▶ _Work request_:
What is needed is an exact retyping of each entry, pictures excluded.

[Records from a data source]
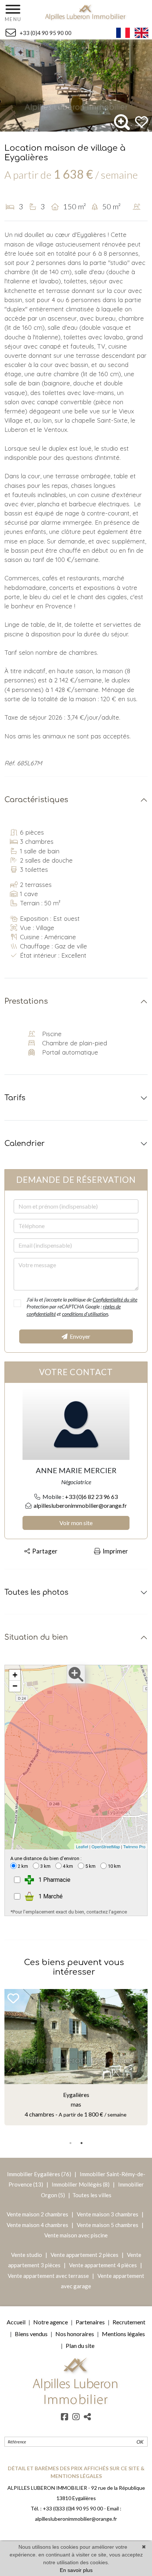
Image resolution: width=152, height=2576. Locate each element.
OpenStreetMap (105, 1846)
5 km (90, 1866)
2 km (23, 1866)
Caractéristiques (36, 800)
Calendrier (24, 1143)
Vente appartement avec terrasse (48, 2275)
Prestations (26, 1001)
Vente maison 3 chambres (108, 2214)
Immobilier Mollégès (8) (81, 2184)
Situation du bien (36, 1637)
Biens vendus (31, 2333)
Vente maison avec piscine (76, 2235)
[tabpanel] (76, 2057)
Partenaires (90, 2321)
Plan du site (80, 2345)
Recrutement (129, 2321)
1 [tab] (70, 2143)
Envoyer (79, 1336)
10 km (114, 1866)
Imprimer (114, 1551)
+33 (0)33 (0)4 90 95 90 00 (73, 2508)
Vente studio (27, 2254)
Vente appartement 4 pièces (103, 2265)
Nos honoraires (74, 2333)
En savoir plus (76, 2570)
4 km (68, 1866)
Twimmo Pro (134, 1846)
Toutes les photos (36, 1592)
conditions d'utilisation (85, 1314)
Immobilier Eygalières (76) (39, 2174)
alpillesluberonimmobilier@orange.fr (80, 1505)
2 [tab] (81, 2143)
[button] (141, 121)
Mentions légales (123, 2333)
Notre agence (50, 2321)
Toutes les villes (91, 2195)
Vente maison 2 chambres (38, 2214)
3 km (45, 1866)
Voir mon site (76, 1522)
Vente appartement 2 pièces (85, 2254)
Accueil (16, 2321)
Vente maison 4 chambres (38, 2225)
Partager (44, 1551)
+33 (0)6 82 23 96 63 (91, 1496)
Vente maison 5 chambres (108, 2225)
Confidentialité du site (115, 1299)
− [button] (15, 1686)
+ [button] (15, 1675)
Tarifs (14, 1098)
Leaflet (82, 1846)
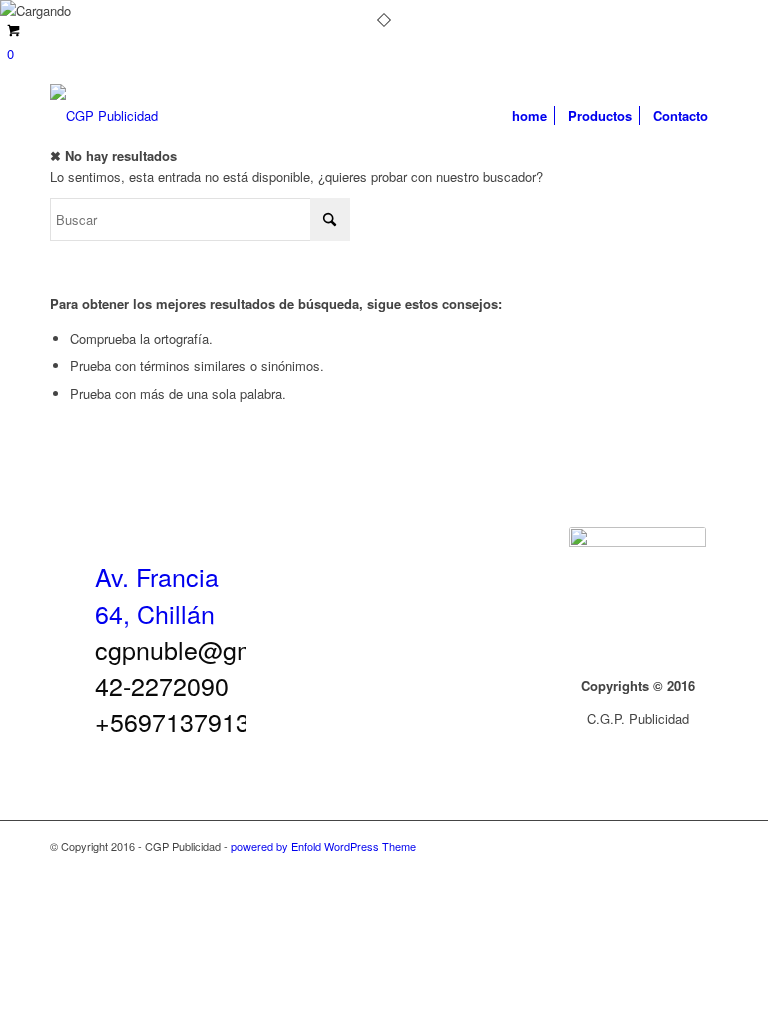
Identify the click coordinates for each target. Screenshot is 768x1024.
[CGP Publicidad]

▶ _Solution to the problem_:
Image resolution: width=152, height=2576. Locate each element.
OpenStreetMap (105, 1846)
5 km (90, 1866)
2 km (23, 1866)
Caractéristiques (36, 800)
Calendrier (24, 1143)
Vente appartement avec terrasse (48, 2275)
Prestations (26, 1001)
Vente maison 3 chambres (108, 2214)
Immobilier Mollégès (8) (81, 2184)
Situation du bien (36, 1637)
Biens vendus (31, 2333)
Vente maison avec piscine (76, 2235)
[tabpanel] (76, 2057)
Partenaires (90, 2321)
Plan du site (80, 2345)
Recrutement (129, 2321)
1 [tab] (70, 2143)
Envoyer (79, 1336)
10 km (114, 1866)
Imprimer (114, 1551)
+33 (0)33 (0)4 90 95 90 00 (73, 2508)
Vente studio (27, 2254)
Vente appartement 4 pièces (103, 2265)
Nos honoraires (74, 2333)
En savoir plus (76, 2570)
4 km (68, 1866)
Twimmo Pro (134, 1846)
Toutes les photos (36, 1592)
conditions d'utilisation (85, 1314)
Immobilier Eygalières (76) (39, 2174)
alpillesluberonimmobilier@orange.fr (80, 1505)
2 [tab] (81, 2143)
[button] (141, 121)
Mentions légales (123, 2333)
Notre agence (50, 2321)
Toutes les villes (91, 2195)
Vente maison 2 chambres (38, 2214)
3 km (45, 1866)
Voir mon site (76, 1522)
Vente appartement 2 pièces (85, 2254)
Accueil (16, 2321)
Vente maison 4 chambres (38, 2225)
Partager (44, 1551)
+33 (0)6 82 23 96 63 (91, 1496)
Vente maison 5 chambres (108, 2225)
Confidentialité du site (115, 1299)
− [button] (15, 1686)
+ [button] (15, 1675)
Tarifs (14, 1098)
Leaflet (82, 1846)
Identify the click coordinates for each target. Screenshot is 768x1024.
[CGP Publicidad]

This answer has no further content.